Set task A:
Answer these questions using the excerpt on protected timestamps:
(i) In which sub-package is the data format of the protectedts subsystem defined?
(ii) What is the key value type?
(iii) According to its comment, what does the ID field in the Record message uniquely identify?
Set task B: Write out the passage from the excerpt on protected timestamps exactly as it appears, beginning at the words "The data format" and ending after the words "which is protected.".

Selected extract:

This section will proceed by introducing the interface with
which job implementers create and release protected timestamps. Then we'll
introduce the interface exposed to the storage package for use
during the GC process. Lastly we'll walk through the interface exposed for
creating mechanisms to periodically reconcile protected timestamps with
external state. After the interfaces have been exposed, we'll walk through an
envisioned use of these interfaces to protect timestamps. Then the section will
dive into a more detailed design of the implementation.
To avoid circular dependencies on, the implementation of the interfaces
exported by protectedts will be implemented by a sub-package.
The data format of the protectedts subsystem which features in its interfaces
are defined in a sub-package storage/protectedts/ptpb. Note that there is no
real reason for the API to be in terms of protocol buffers except that in one
iteration of this document they were stored as serializations of these protocol
buffers. The key value type is the Record.
// Record corresponds to a protected timestamp.
message Record {
// ID uniquely identifies this row.
bytes id = 1 [
(gogoproto.customtype) = "github.com/cockroachdb/cockroach/pkg/util/uuid.UUID",
(gogoproto.nullable) = false,
(gogoproto.customname) = "ID"
];
// Timestamp is the timestamp which is protected.

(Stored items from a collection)
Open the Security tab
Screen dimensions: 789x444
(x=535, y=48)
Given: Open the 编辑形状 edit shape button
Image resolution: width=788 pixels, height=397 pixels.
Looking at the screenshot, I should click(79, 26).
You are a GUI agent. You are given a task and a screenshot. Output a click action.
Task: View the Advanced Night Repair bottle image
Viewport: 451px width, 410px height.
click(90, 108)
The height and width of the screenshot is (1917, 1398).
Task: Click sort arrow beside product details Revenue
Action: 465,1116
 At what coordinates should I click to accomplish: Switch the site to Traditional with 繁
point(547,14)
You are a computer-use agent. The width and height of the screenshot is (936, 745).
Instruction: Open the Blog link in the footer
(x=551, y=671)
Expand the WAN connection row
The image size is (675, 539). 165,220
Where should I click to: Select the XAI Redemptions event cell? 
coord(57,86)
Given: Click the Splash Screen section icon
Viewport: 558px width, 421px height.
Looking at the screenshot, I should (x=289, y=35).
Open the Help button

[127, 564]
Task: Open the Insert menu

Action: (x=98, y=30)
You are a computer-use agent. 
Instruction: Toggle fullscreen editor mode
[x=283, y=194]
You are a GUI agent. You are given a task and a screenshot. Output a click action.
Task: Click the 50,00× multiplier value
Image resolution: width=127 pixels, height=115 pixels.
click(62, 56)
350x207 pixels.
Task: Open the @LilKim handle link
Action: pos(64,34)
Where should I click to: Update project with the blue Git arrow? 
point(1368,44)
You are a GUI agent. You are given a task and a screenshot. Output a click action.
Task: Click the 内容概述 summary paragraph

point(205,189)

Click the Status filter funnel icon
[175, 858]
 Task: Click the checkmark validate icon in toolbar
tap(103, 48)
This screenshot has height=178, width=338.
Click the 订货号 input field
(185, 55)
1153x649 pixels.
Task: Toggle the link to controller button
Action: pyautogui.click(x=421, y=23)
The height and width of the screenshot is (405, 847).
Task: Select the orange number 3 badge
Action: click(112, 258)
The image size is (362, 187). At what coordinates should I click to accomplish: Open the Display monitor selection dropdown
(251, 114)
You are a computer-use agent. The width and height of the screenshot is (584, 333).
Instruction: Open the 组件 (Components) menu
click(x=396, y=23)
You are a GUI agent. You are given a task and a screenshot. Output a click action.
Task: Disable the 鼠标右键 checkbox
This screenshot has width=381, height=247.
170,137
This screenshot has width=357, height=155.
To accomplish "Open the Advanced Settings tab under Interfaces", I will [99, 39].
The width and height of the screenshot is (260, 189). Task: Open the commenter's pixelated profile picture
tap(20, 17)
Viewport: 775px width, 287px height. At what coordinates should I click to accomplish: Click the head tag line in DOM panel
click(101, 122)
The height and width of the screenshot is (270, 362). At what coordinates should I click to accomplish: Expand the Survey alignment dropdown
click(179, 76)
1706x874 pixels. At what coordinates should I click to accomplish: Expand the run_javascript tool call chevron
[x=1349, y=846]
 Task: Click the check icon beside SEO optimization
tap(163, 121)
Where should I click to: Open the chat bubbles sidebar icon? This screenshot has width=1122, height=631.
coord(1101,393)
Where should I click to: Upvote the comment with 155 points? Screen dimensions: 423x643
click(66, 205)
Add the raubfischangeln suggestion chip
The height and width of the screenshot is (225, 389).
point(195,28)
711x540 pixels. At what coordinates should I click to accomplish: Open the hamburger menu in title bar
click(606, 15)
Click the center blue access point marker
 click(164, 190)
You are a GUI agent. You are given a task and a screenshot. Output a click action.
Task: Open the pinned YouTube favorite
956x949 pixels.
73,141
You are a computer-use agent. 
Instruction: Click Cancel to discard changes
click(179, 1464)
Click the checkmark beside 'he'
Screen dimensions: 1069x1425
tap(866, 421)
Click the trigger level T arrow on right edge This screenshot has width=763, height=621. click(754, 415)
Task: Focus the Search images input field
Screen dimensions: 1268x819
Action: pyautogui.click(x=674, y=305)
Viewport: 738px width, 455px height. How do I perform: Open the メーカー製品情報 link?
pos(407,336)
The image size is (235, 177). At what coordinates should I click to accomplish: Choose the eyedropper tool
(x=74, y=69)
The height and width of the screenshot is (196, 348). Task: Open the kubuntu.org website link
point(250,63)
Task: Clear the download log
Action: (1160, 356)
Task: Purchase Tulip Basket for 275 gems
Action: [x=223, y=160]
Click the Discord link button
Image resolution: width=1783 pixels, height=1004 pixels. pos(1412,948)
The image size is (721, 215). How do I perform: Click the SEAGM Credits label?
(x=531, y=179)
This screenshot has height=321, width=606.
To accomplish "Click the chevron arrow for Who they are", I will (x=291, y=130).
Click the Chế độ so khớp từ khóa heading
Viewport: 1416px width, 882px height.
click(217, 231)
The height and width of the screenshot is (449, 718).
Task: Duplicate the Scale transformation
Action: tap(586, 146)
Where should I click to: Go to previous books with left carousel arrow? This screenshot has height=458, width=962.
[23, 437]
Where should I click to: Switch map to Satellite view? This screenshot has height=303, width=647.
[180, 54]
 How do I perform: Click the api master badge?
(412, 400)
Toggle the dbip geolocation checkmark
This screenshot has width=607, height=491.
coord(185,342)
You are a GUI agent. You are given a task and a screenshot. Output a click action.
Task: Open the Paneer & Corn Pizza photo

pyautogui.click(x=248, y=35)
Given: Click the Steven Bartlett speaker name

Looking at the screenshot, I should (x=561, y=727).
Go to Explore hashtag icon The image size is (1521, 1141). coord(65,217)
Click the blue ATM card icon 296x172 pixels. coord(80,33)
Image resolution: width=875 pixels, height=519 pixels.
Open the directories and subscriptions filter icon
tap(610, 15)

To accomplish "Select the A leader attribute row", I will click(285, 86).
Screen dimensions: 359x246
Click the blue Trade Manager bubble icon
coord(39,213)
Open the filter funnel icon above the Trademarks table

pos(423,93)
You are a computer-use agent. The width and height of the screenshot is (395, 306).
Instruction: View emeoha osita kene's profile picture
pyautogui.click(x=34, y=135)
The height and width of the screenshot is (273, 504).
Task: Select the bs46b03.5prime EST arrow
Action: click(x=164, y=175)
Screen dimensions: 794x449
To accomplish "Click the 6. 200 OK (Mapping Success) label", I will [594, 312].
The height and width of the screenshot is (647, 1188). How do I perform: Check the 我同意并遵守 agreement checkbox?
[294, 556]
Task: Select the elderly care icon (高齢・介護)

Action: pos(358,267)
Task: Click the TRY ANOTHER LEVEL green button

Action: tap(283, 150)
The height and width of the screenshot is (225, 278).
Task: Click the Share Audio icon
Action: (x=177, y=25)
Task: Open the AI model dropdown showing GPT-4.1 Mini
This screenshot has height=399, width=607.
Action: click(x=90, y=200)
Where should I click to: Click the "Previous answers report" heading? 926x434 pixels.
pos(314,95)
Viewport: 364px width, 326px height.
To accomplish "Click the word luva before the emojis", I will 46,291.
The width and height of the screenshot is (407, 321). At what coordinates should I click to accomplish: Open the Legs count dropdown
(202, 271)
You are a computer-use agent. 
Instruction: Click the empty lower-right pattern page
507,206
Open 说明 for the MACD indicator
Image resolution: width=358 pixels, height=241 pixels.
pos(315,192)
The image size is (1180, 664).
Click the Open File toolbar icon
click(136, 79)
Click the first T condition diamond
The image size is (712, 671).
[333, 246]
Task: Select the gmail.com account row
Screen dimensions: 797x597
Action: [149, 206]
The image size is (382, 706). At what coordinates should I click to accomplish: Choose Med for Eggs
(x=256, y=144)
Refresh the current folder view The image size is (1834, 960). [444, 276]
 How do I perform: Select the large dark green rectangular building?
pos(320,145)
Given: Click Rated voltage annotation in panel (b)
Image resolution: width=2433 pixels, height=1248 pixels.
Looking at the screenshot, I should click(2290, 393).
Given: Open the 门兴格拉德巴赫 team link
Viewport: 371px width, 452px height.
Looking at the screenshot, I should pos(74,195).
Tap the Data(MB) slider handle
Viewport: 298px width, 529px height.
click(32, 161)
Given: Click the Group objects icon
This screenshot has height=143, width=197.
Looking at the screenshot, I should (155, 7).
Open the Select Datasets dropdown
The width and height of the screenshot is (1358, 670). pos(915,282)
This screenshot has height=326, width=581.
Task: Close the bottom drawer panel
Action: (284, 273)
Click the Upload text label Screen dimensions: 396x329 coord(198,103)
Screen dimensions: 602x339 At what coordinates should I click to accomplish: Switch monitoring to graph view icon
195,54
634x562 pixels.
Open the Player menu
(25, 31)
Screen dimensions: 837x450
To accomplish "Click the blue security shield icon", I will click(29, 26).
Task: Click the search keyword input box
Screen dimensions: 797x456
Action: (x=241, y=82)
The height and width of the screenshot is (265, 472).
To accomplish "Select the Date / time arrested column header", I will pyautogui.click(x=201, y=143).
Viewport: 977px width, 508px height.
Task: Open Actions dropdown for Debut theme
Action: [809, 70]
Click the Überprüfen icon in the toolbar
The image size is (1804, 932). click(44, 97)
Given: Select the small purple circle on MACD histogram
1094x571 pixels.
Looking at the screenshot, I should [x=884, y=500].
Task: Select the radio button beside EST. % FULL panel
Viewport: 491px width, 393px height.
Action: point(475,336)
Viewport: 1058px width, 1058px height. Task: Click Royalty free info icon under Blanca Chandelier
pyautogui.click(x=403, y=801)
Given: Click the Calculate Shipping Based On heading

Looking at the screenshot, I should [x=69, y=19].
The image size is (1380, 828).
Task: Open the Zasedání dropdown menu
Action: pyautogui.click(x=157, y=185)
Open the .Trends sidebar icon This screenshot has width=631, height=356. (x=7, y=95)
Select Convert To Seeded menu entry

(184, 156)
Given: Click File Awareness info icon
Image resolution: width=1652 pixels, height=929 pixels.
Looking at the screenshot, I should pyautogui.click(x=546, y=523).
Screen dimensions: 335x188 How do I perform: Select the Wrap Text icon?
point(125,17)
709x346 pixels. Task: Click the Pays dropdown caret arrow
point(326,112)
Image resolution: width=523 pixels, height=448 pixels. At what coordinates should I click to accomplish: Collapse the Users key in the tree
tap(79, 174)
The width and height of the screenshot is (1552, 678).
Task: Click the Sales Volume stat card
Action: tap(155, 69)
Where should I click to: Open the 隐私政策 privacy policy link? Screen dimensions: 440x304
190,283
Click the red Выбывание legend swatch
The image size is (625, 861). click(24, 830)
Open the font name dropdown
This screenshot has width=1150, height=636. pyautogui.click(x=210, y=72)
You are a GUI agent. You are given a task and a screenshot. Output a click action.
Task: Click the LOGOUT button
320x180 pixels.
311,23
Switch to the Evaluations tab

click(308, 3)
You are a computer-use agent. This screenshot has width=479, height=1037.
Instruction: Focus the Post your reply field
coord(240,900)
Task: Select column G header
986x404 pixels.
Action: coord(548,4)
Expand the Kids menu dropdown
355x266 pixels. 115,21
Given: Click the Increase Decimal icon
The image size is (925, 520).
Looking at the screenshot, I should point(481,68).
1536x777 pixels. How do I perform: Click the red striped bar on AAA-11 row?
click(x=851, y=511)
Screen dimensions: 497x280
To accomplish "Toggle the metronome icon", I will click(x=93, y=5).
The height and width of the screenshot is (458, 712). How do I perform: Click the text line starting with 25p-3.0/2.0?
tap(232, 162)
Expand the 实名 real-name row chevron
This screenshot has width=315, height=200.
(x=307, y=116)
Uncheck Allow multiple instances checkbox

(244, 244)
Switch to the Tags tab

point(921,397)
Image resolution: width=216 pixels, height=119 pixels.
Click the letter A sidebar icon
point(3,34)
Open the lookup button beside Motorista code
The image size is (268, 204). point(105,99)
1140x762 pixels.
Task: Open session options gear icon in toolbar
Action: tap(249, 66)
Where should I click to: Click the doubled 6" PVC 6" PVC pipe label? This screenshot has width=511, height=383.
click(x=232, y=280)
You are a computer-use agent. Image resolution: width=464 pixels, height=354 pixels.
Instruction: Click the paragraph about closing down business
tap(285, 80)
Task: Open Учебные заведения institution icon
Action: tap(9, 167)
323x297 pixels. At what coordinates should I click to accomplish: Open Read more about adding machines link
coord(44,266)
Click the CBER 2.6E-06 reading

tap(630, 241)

Full solution A:
(i) storage/protectedts/ptpb
(ii) The Record
(iii) This row

Full solution B:
The data format of the protectedts subsystem which features in its interfaces
are defined in a sub-package storage/protectedts/ptpb. Note that there is no
real reason for the API to be in terms of protocol buffers except that in one
iteration of this document they were stored as serializations of these protocol
buffers. The key value type is the Record.
// Record corresponds to a protected timestamp.
message Record {
// ID uniquely identifies this row.
bytes id = 1 [
(gogoproto.customtype) = "github.com/cockroachdb/cockroach/pkg/util/uuid.UUID",
(gogoproto.nullable) = false,
(gogoproto.customname) = "ID"
];
// Timestamp is the timestamp which is protected.